Saw a new one today on utube. The guy literally built a fire on the ground under the oil pan. He used a metal container and charcoal. Gave a good bit of detail on how to build your own. In the video, you cold see flames coming out of the top of the can and touching the oil pan. His comentary was after 45 min to 1 hour the metal would be pleasantly hot and the engine wold start right up, no problem. Are these guys for real? I hope he has good insurance when he burns his tractor to the ground. We deal with enough problems day to day without creating a big one from sheer stupidity. I hope no one follows his teachings. You should watch the video if you get a chance. It was under "tractor cold starts".


----------



## dozer966

Lol. It is an old practice but still used today. When I worked in the lumber industry we did this with a propane tiger torch. I've seen it drop to -53*C in northern Ontario. We would put a tarp over the engine compartment and put the torch under the engine. Usually we had all the equipment running by 11 AM and start work by 1PM. Riley don't miss those days.


----------



## Ed Williams

In my former life I spent 43 yrs in heavy industry. We had may times we had to thaw things out b to run. We b used oxy/ act rosebud heaters, high press propane heaters, forced draft kerosene, etc. These were all used in a controlled manner with real people operating the units and bearing responsibility. All people were trained on the equipment used and operating safety procrfures. Where is the fire ext, means to control or remove heat source. This whole thing is a disaster waiting to hsppen.there are right ways, wrong ways, and stupip ways of accompol I shihg]]]1


----------



## thepumpguysc

I've done it too.. both under & IN the intake.
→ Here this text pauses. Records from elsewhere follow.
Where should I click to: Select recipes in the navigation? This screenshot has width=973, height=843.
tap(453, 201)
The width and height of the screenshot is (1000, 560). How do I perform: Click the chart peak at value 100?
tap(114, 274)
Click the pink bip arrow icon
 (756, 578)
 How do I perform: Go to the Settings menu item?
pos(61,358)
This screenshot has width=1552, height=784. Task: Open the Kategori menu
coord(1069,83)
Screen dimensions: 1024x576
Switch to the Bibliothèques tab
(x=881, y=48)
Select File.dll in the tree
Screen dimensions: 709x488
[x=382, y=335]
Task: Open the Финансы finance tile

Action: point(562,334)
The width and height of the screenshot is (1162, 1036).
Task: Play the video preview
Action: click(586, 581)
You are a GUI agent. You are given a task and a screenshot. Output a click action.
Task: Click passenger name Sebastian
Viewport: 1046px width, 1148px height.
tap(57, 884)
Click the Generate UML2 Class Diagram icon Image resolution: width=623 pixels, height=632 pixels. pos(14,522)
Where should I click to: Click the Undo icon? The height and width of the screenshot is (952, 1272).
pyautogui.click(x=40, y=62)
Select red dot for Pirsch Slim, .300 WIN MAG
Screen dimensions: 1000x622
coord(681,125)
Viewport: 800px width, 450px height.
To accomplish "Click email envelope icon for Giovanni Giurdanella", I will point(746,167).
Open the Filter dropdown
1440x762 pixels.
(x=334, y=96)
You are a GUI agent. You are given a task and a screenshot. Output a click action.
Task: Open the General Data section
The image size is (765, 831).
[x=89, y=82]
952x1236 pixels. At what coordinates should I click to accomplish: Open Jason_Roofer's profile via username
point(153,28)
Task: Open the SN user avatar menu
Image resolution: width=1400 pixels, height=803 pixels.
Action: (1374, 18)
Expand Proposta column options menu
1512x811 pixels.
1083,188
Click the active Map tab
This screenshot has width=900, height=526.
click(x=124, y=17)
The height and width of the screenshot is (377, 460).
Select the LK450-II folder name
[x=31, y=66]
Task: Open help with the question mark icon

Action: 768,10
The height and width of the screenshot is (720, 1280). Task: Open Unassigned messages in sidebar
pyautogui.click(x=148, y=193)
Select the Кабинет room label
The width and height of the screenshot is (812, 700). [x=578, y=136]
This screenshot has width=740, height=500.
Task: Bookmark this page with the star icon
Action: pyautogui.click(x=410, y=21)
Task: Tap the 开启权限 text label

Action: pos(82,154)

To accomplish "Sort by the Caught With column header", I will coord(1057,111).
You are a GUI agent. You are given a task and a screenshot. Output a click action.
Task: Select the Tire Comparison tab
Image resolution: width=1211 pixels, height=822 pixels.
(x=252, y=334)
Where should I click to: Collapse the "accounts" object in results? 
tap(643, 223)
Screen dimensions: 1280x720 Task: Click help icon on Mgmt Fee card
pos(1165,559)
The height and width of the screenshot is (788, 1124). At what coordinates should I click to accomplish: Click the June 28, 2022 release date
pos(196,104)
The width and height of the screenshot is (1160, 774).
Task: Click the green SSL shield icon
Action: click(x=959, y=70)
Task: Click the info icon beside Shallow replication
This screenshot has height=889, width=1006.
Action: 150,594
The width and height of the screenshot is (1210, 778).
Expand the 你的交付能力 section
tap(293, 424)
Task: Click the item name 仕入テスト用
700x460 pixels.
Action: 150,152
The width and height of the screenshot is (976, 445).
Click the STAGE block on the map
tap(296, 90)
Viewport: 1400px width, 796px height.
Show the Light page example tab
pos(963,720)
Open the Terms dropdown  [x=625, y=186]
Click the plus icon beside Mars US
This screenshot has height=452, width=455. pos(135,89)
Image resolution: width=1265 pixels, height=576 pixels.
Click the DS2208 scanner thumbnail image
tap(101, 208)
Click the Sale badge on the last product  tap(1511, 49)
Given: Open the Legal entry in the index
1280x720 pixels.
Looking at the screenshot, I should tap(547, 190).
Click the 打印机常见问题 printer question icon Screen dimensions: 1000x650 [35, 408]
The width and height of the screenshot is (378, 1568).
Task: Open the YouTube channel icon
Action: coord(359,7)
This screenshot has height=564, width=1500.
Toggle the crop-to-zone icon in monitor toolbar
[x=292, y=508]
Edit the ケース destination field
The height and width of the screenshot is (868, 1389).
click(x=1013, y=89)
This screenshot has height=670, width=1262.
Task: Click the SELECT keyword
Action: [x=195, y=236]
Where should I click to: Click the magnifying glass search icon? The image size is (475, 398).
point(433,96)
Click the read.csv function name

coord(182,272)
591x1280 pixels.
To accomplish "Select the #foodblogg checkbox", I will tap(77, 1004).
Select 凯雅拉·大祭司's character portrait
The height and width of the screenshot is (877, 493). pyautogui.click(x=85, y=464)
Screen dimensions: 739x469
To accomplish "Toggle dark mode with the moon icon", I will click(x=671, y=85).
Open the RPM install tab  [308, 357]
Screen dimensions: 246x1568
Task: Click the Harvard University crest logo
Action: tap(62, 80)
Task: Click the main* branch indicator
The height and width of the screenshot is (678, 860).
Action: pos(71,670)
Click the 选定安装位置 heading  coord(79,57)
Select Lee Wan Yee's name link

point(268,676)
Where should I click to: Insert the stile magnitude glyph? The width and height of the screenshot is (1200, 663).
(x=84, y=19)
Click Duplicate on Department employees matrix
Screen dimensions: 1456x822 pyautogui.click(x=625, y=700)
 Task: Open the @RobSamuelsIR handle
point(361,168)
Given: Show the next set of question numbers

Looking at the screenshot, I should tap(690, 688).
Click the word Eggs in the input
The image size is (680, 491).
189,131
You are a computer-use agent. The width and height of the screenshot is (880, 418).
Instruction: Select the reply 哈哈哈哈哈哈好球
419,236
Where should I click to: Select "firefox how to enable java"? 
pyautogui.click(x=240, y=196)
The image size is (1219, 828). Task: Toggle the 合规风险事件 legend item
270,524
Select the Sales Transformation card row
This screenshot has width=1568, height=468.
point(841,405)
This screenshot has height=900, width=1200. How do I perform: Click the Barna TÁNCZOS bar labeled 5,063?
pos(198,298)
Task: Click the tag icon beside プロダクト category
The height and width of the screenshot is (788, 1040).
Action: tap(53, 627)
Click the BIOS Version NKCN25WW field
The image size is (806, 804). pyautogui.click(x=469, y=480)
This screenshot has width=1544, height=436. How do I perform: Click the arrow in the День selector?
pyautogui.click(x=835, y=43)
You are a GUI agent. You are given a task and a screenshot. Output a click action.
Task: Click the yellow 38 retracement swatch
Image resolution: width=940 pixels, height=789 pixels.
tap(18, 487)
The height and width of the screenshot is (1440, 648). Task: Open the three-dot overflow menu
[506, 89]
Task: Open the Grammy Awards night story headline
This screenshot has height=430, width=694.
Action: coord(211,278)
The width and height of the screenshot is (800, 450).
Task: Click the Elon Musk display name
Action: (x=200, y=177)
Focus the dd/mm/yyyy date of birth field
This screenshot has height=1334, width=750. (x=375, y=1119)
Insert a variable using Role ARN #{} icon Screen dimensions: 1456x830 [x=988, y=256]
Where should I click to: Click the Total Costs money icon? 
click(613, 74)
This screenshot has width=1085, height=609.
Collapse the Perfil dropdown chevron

LOL.. sometimes u do whatcha gotta do..


----------



## thepumpguysc

As far as I know, tractor position does not play into it..
Could u post a pick of the side of the injection pump & the PATH the fuel flows TO the thermostart.?? I'm trying to wrap my head around this..
Are u sure there isn't a canister up on the firewall.?? OR does it come straight from the SIDE of the IP & go directly to the thermostart.??


----------



## Ed Williams

It goes to a canister on the firewall, then gravity to the thermostart.just wondered if tractor was parked facing uphil, would gravity feed not work. Is the canister pressurized from the feed from the injector pump? Never thought about that.


----------



## thepumpguysc

Yes.. Theres a constant flow from the IP to the canister that "pushes" the fuel to the thermo..
There IS a BUILT IN PROBLEM w/ THAT system tho..
The actual electric plug that goes into the intake will eventually fail..
When they fail, they usually fail w/ the "valve" OPEN.. allowing fuel to be drawn into the engine contantly.. You'll KNOW IT by the HEAVY BLACK SMOKE.. from unburnt fuel.
THATS "probably why" it was disconnected.. instead of buying a 25.00 part, they opted for a 300.00 starter rebuild.. or a 3000.00 engine O/H from using ether.. Lol


----------



## Ed Williams

Thanks for the infp. I don't know why I sit around worrying about things that a r not really a problem. FYI I found a new thermostart for $9.68, no tax and free shipping, and the pushbutton for $2.65, no tax and free shipping. " cheapest parts on this tractor". Why would you not replace them and to all the other problems this causes.


----------



## thepumpguysc

Without going back & reading the thread.. "back then" if it sat.. they didn't have such easy access to the info like we have now.. so they just "cut the cord" so to speak..


----------



## Ed Williams

Finally some success. Installed the new thermal start and pushbotton. Thought I had another problem when it blew a 20 amp fuses after 10 seconds. Every thing rated for 30 amps, so replaced 20 amp with 30 amp fuse. Thermo start working fine now. At 20-25 seconds, there is a loud bang in the manifold. Scared the he'll out of me the first time. Now use the thermo start for 20-25 seconds, then crank. Engine starts within 6-8 seconds. Good enough for me. Tremendous improvement from where it started.


----------



## thepumpguysc

That's GOOD NEWS..
1 more thing>> on the outside of the inj. pump, on the mounting ear, theres a timing line.. THAT timing line should be AT "0*" or very close to it.. to the #'s on the engine block.
& on the name plate of the inj. pump theres an arrow.. that arrow shows the direction of pump rotation.. IF u were to loosen the pump mounting bolts & turn the pump the OPPOSITE WAY of the arrow 1* ... THAT will advance the inj. pump timing & it will start much faster..


----------



## Ed Williams

Thanks for the info.I will try that.


----------



## Ed Williams

UPDATE: I advanced the timing 2 degrees this morning. New starting procedure is 20 seconds of thermalstart, then motor starts in 3-4 seconds. This is a vast improvement from where we initially started. Thank you for all the help in getting the tractor in good running order. I seriously doubt if I would ever figure it out on my own.have


----------



## thepumpguysc

BE CAREFUL.. I've seen 2* cause overheat problems before..
SO, keep an eye on the temp.. I normally tell folks 1/2-1* on advancing the timing..
just for THAT reason..
Glad we could help.. & paypal IS open.. Lol.


----------



## Ed Williams

My PayPal is seriously overdrawn at the moment due to paint, parts, tires, bumpers, and ballast. Sometimes I wonder if I will ever get them paid off. Will my sincere gratitude due for now.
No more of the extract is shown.